[Stored data entries]
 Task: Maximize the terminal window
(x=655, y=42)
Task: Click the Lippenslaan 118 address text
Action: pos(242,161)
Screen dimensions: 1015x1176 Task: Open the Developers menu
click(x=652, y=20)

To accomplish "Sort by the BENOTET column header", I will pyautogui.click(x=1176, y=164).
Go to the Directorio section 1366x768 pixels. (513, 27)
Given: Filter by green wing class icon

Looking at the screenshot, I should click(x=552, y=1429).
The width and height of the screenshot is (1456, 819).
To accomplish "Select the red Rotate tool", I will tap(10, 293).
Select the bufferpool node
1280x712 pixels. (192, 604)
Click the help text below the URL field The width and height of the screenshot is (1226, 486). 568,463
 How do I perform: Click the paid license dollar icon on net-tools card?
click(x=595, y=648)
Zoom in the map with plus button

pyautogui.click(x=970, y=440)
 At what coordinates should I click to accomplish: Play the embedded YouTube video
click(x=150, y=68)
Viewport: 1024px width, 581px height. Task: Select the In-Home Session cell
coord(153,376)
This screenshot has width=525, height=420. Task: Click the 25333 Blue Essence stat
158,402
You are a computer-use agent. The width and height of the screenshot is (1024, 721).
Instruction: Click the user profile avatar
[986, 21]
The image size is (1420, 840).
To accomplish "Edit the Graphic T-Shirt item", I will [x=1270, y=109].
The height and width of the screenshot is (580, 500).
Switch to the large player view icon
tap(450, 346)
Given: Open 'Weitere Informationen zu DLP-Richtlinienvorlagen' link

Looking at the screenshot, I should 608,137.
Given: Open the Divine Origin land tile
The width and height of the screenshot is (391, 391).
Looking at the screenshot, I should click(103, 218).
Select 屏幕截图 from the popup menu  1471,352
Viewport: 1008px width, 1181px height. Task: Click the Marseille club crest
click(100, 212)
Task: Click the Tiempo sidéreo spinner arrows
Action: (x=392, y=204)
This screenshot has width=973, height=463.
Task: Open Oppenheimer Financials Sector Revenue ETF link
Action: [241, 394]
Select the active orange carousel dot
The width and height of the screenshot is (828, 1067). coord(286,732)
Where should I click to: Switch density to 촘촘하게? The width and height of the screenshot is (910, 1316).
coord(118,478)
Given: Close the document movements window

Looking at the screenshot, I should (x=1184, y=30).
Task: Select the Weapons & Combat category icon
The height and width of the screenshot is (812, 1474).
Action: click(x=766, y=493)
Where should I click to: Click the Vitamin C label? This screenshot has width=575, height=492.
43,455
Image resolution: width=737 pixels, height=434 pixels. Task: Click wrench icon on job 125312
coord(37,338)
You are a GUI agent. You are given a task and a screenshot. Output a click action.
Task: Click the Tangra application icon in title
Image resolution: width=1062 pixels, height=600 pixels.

▸ TASK TO COMPLETE: With "will" as the string to find, copy every line of the records that holds it.

▸ PROBLEM SOLUTION:
To accomplish "Sort by the BENOTET column header", I will pyautogui.click(x=1176, y=164).
To accomplish "Select the red Rotate tool", I will tap(10, 293).
To accomplish "Edit the Graphic T-Shirt item", I will [x=1270, y=109].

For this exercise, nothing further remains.